* _Exercise_
For the entries that follow, restate word for word the line containing "This screenshot has height=723, width=1073.", the line containing "Image resolution: width=1568 pixels, height=662", and every line that lies between them.

* _Stored items_
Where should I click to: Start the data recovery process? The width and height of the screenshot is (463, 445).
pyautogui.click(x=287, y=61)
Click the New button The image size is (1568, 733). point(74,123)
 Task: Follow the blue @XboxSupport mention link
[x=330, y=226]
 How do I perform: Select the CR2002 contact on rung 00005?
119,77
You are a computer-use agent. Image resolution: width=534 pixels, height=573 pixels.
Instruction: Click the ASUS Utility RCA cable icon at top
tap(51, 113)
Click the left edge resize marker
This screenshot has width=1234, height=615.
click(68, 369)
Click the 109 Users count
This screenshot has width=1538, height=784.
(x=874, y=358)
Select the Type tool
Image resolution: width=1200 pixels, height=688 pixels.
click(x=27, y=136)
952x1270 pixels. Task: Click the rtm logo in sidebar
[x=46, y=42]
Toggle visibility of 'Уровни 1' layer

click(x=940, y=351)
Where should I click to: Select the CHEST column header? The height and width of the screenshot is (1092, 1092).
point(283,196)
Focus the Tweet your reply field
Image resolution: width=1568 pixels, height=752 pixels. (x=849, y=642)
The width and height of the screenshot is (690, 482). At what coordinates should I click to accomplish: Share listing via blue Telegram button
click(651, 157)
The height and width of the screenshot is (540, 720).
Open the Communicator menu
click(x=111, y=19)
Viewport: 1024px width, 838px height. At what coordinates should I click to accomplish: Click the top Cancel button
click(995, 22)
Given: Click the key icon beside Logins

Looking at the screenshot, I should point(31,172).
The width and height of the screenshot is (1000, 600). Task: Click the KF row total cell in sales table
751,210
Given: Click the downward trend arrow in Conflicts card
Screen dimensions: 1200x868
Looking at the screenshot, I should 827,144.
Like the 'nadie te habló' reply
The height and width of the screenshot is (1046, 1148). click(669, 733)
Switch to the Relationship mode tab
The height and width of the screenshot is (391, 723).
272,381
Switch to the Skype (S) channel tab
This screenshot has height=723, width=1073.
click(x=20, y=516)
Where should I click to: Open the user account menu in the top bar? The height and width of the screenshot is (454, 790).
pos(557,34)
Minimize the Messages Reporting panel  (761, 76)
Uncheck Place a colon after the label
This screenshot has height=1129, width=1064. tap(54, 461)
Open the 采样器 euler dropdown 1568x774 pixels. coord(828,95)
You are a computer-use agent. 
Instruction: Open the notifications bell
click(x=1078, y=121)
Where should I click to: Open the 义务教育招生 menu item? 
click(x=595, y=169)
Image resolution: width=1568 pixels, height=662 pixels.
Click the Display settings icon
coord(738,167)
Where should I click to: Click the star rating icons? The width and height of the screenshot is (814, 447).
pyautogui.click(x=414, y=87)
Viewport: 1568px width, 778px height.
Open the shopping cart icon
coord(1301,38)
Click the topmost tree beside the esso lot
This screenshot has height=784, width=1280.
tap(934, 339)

* _Task answer_
This screenshot has height=723, width=1073.
click(x=20, y=516)
Where should I click to: Open the user account menu in the top bar? The height and width of the screenshot is (454, 790).
pos(557,34)
Minimize the Messages Reporting panel  (761, 76)
Uncheck Place a colon after the label
This screenshot has height=1129, width=1064. tap(54, 461)
Open the 采样器 euler dropdown 1568x774 pixels. coord(828,95)
You are a computer-use agent. 
Instruction: Open the notifications bell
click(x=1078, y=121)
Where should I click to: Open the 义务教育招生 menu item? 
click(x=595, y=169)
Image resolution: width=1568 pixels, height=662 pixels.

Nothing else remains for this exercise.